→ WHAT THIS TASK INVOLVES
From the line that contains "Open the bottom-right" down to the final line of the listing below, set down every line exactly, both ends included, and drop the pictures.

=-=-=-=-=

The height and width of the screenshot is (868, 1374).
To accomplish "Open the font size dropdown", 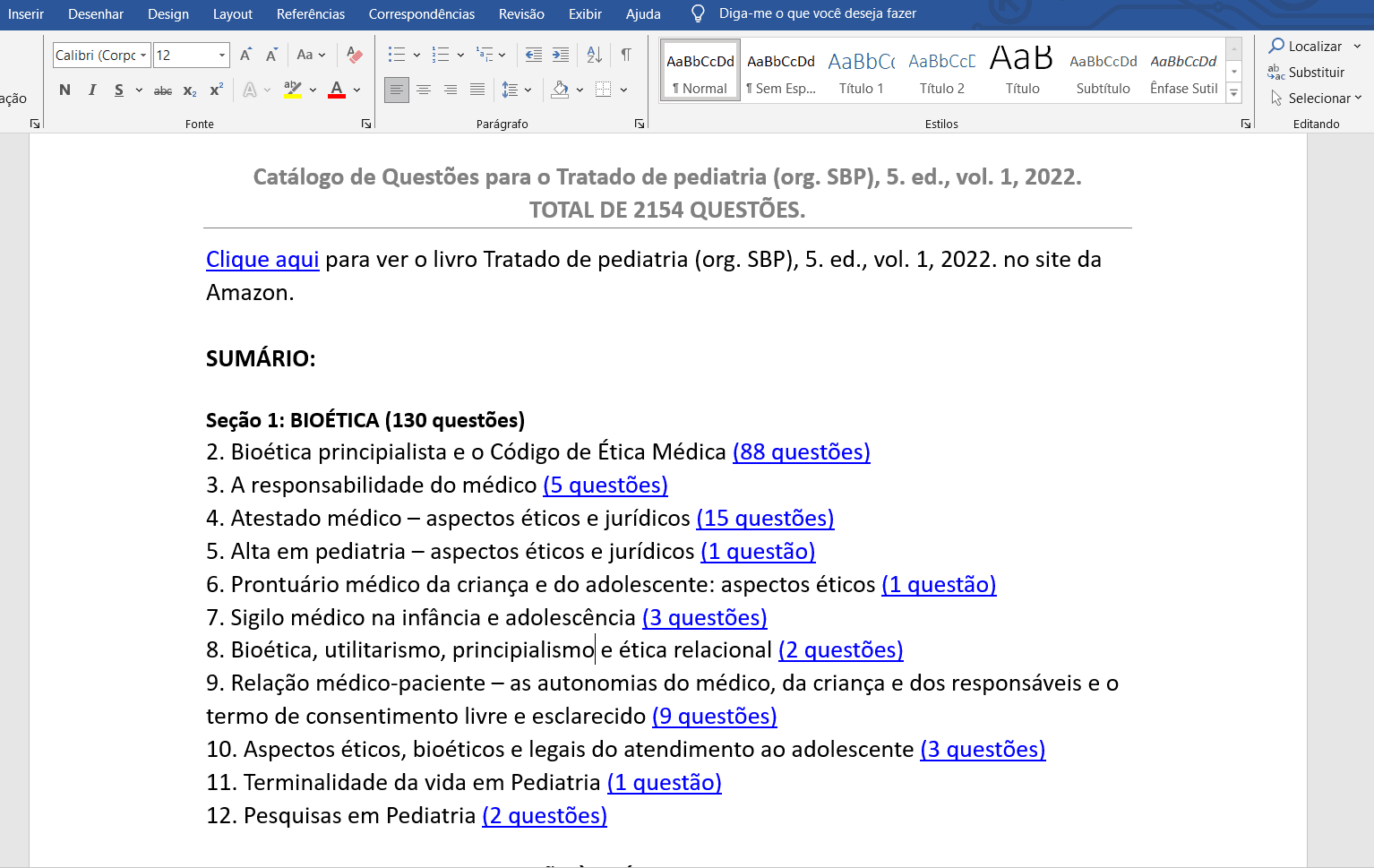I will click(x=222, y=56).
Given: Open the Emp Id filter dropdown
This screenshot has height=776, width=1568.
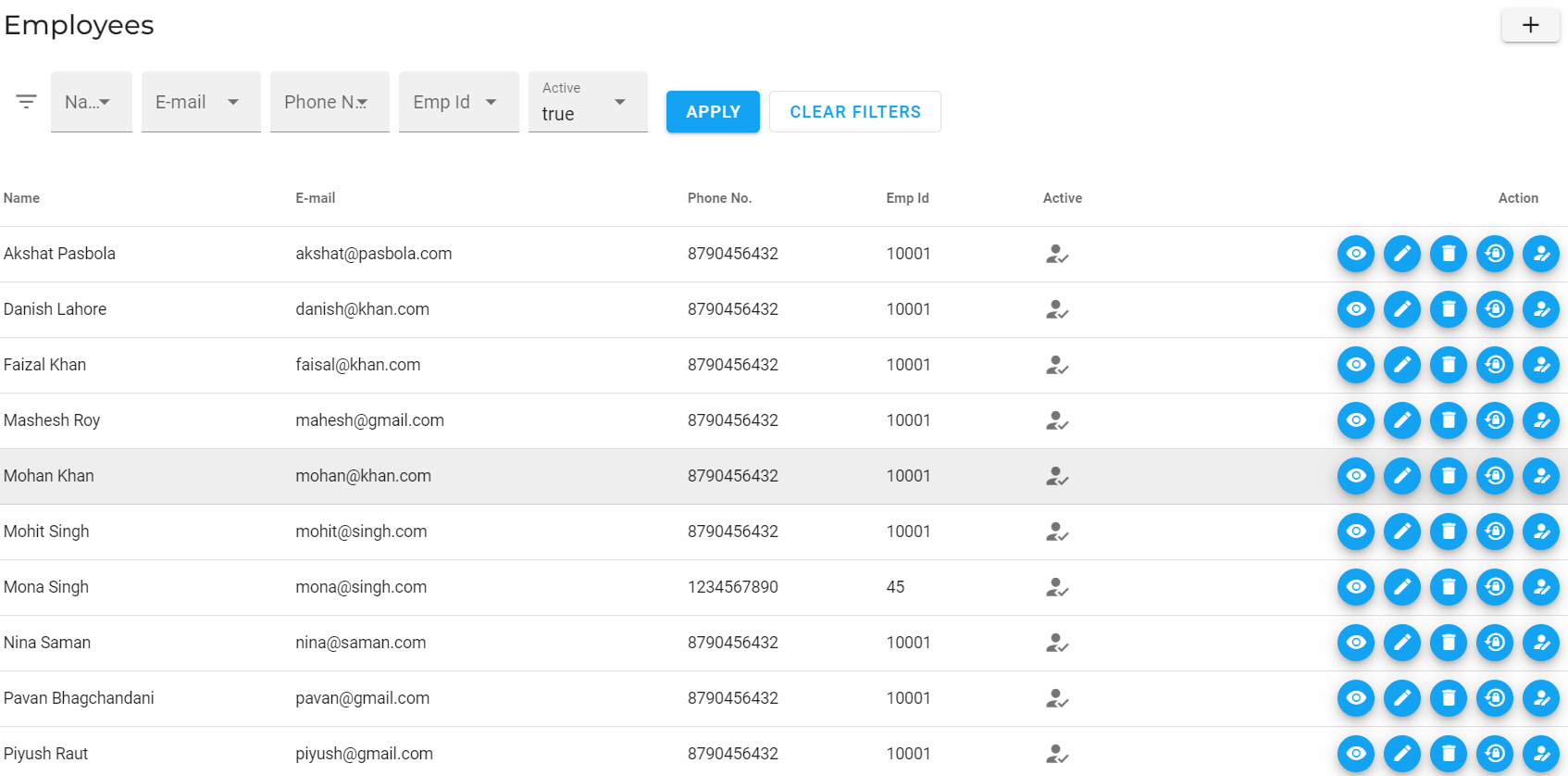Looking at the screenshot, I should (458, 102).
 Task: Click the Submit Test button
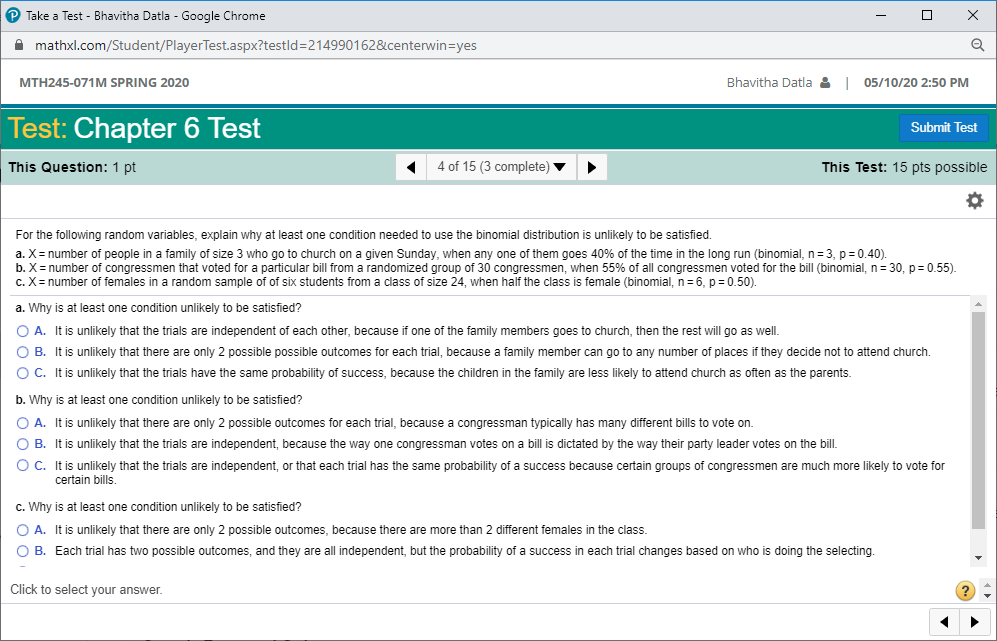tap(943, 127)
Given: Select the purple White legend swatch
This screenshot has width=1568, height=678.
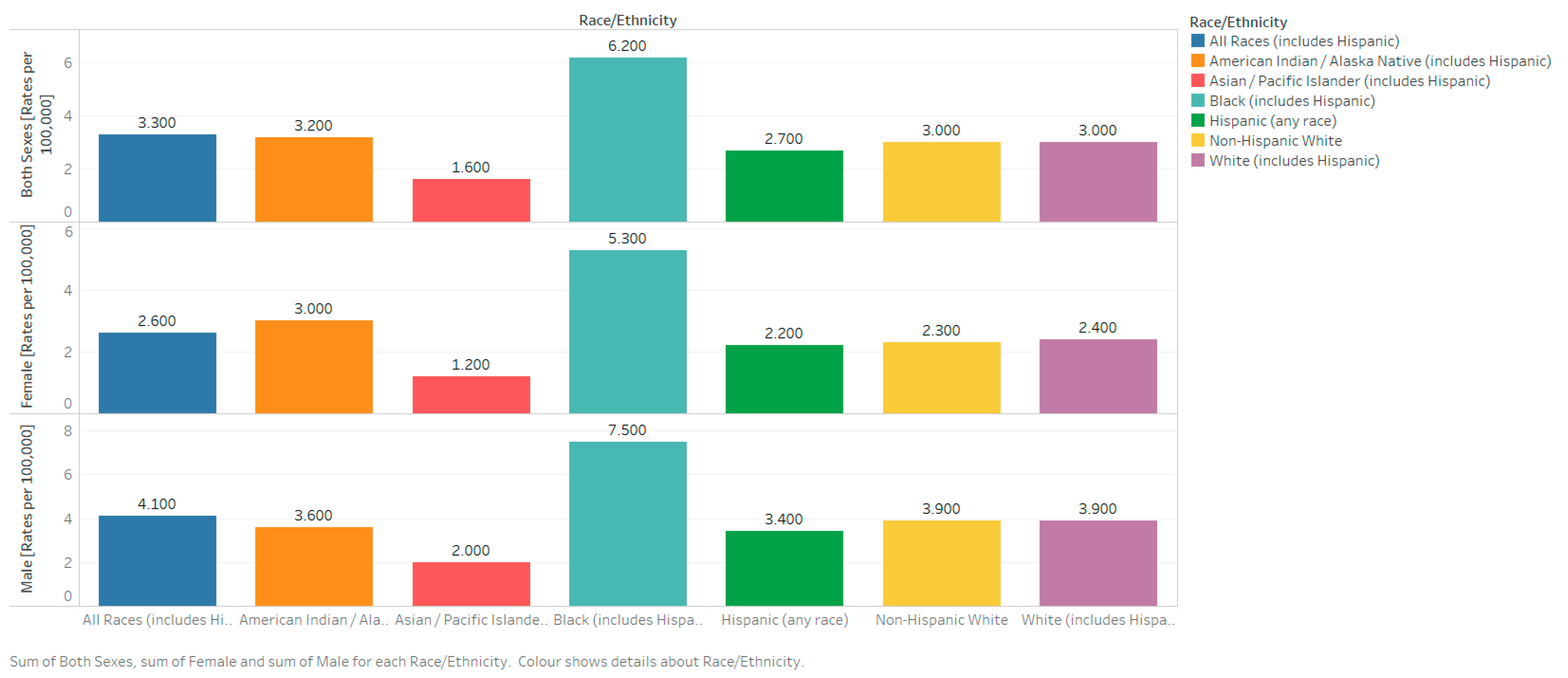Looking at the screenshot, I should coord(1197,161).
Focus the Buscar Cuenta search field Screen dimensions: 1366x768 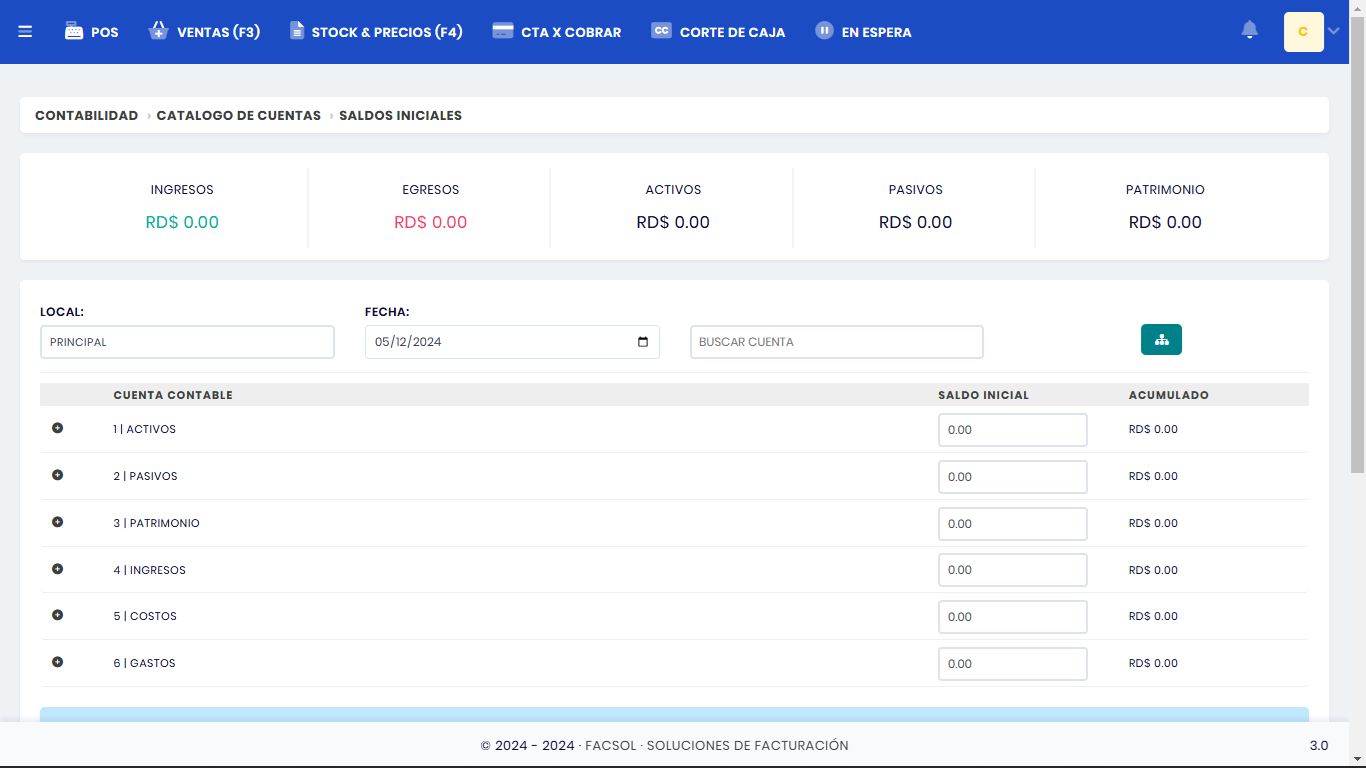pos(836,342)
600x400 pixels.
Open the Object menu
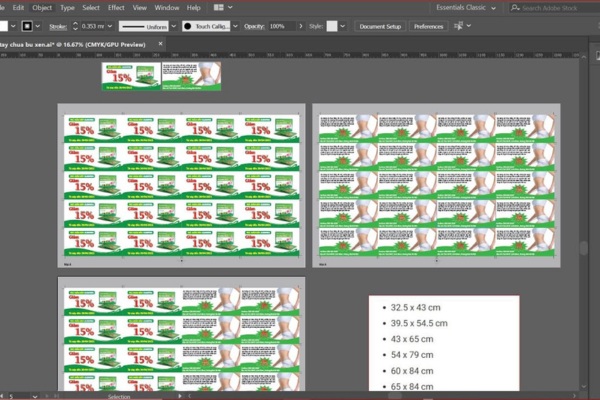[42, 7]
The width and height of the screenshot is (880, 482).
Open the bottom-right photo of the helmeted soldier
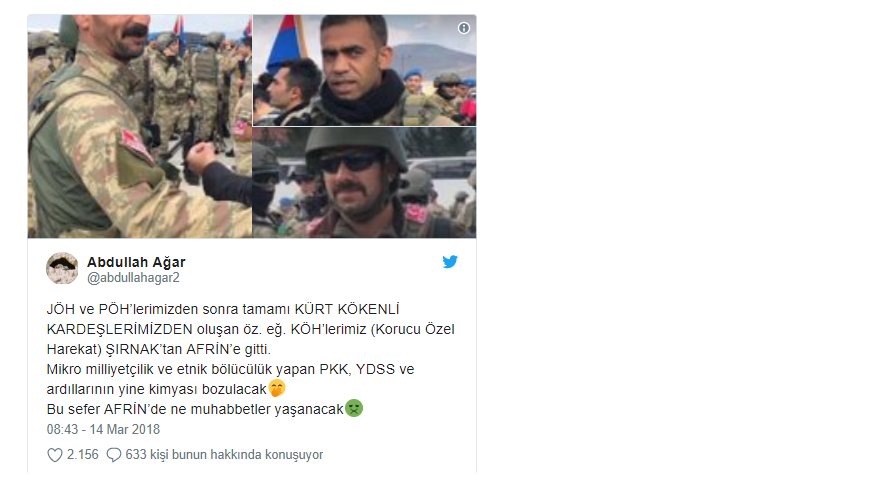(364, 182)
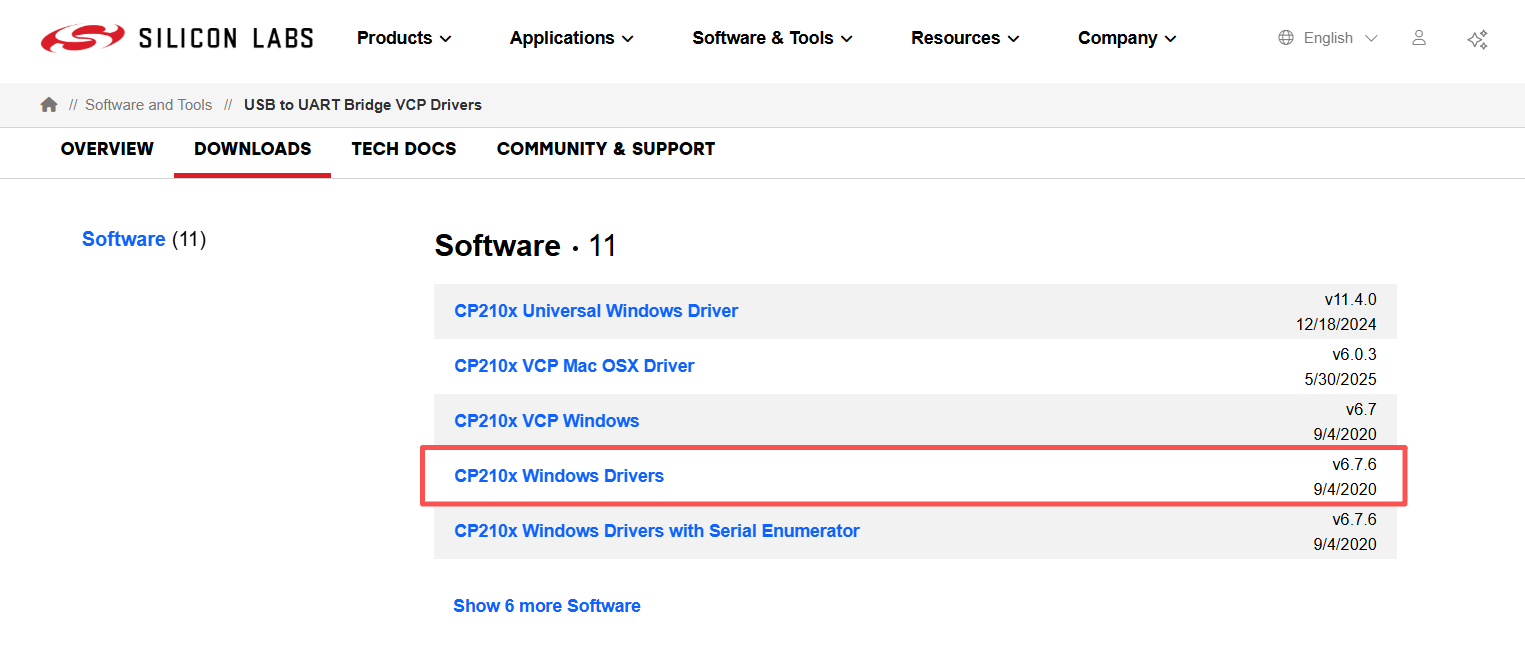Click the AI sparkle assistant icon
The height and width of the screenshot is (651, 1525).
point(1477,39)
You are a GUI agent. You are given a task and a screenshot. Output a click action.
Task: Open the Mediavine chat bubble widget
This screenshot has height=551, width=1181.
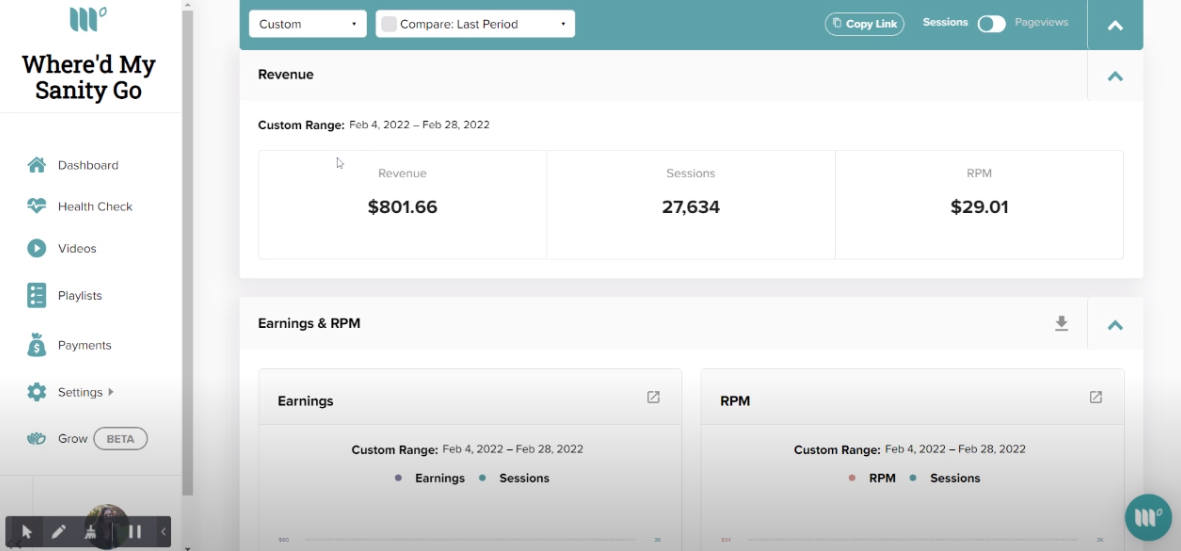[x=1148, y=517]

=-=-=-=-=

→ SOLUTION TO THE PROBLEM
Open the bottom-right photo of the helmeted soldier
(364, 182)
Click the AI sparkle assistant icon
The height and width of the screenshot is (651, 1525).
point(1477,39)
You are a GUI agent. You are given a task and a screenshot. Output a click action.
Task: Open the Mediavine chat bubble widget
This screenshot has height=551, width=1181.
[x=1148, y=517]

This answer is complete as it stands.